Ogni episodio affronta un tema molto preciso e lo sviluppa fino alla fine, attraverso colpi di scena e svolte narrative a volte più riuscite e altre più prevedibili.
American Horror Stories 3
La terza stagione della serie si concentra, nei primi 4 episodi, su solitudine, mostruosità, esasperazione e tecnologia mortale.
Una grande attenzione viene data ai temi di attualità, a partire dalla natura invasiva della tecnologia, in crescita costante, fino ad arrivare al lockdown e alle conseguenze psicologiche sull’essere umano.
Il primo episodio, La Migliore Amica, offre interessanti spunti di riflessione sull’influenza negativa che le persone più carismatiche possono avere sui più deboli, fino all’assuefazione totale che porterà a gesti sempre più estremi.
Il secondo episodio, Daphne, analizza a fondo il rapporto uomo-macchina, approfondendo l’osservazione sull’intelligenza artificiale e sulla sua invasività parassitaria nelle vite umane.
In generale, a differenza di American Horror Story, le varie stagioni di questo spin-off risultano più deboli e meno coinvolgenti, forse proprio per la natura chiusa autoconclusiva dei singoli episodi.

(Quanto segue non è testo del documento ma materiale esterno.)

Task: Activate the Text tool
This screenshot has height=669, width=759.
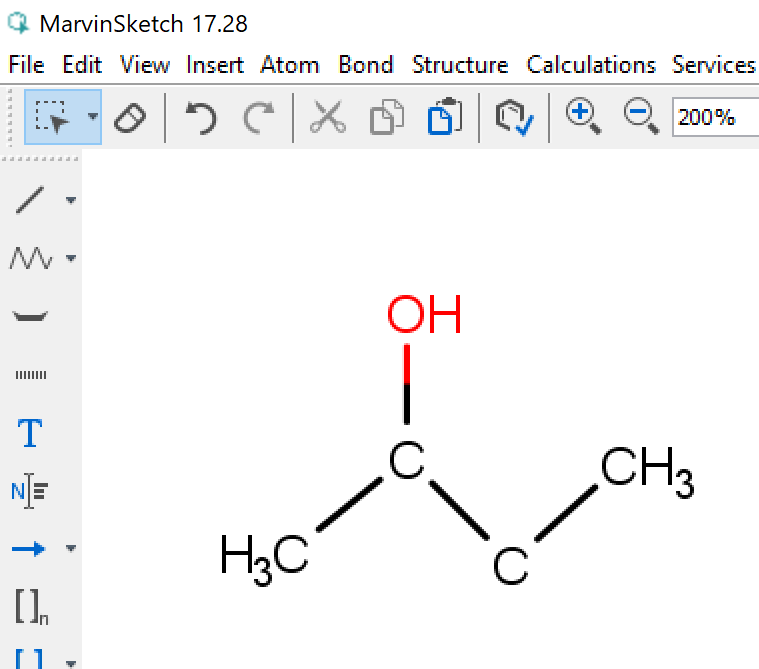Action: (x=31, y=434)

Ma ancora più in generale, i toni brillanti e strabilianti delle primissime stagioni della serie originale sono ormai echi lontani anche per quanto riguarda AHS canonica, in evidente calo dalla quinta stagione (Hotel) in avanti, con una ripresa nella settima (Cult) e una stabilizzazione, al di sotto del livello qualitativo delle prime, dall’ottava stagione in poi.
In ogni caso a Ryan Murphy va il grande merito di aver reso pop il genere horror nella serialità, vestendolo di sex appeal ed erotismo lontani dal kitsch che spesso assume la controparte cinematografica, fino a rendere cult le sue American Horror Stories.